## Problem statement
Copy out the records verbatim, from the line containing "Given: Click the Median SAT table header" through the end of the records.

## Available records
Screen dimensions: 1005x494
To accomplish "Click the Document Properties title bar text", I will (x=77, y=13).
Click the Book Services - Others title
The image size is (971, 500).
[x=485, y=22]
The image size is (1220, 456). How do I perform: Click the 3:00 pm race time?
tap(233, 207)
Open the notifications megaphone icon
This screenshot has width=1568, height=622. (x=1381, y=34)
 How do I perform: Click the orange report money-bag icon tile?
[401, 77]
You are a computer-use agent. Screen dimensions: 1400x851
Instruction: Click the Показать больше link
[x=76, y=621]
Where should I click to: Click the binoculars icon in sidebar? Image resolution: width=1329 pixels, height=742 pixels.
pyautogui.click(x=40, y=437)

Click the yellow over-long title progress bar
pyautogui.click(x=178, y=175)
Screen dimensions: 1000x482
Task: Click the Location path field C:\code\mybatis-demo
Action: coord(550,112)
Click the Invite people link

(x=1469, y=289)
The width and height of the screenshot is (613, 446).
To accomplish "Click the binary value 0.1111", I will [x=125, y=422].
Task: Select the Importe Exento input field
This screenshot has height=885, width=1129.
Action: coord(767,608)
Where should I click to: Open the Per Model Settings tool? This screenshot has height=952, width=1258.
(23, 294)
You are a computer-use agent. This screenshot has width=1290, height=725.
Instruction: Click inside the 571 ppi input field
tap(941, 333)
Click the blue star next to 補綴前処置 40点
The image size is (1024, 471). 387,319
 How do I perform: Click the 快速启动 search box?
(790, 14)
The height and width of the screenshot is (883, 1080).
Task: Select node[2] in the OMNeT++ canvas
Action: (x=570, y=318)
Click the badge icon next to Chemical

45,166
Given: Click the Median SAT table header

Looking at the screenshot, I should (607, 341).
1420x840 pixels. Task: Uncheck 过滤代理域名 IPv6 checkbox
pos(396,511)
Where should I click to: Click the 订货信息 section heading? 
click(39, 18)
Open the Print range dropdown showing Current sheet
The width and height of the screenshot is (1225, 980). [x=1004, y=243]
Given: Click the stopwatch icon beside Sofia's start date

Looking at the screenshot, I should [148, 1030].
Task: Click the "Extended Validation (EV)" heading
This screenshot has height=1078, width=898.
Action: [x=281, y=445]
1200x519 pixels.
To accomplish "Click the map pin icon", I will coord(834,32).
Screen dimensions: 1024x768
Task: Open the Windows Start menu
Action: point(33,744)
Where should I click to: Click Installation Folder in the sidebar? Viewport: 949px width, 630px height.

## Final result
Given: Click the Median SAT table header

Looking at the screenshot, I should (607, 341).
1420x840 pixels. Task: Uncheck 过滤代理域名 IPv6 checkbox
pos(396,511)
Where should I click to: Click the 订货信息 section heading? 
click(39, 18)
Open the Print range dropdown showing Current sheet
The width and height of the screenshot is (1225, 980). [x=1004, y=243]
Given: Click the stopwatch icon beside Sofia's start date

Looking at the screenshot, I should [148, 1030].
Task: Click the "Extended Validation (EV)" heading
This screenshot has height=1078, width=898.
Action: [x=281, y=445]
1200x519 pixels.
To accomplish "Click the map pin icon", I will coord(834,32).
Screen dimensions: 1024x768
Task: Open the Windows Start menu
Action: point(33,744)
Where should I click to: Click Installation Folder in the sidebar? Viewport: 949px width, 630px height.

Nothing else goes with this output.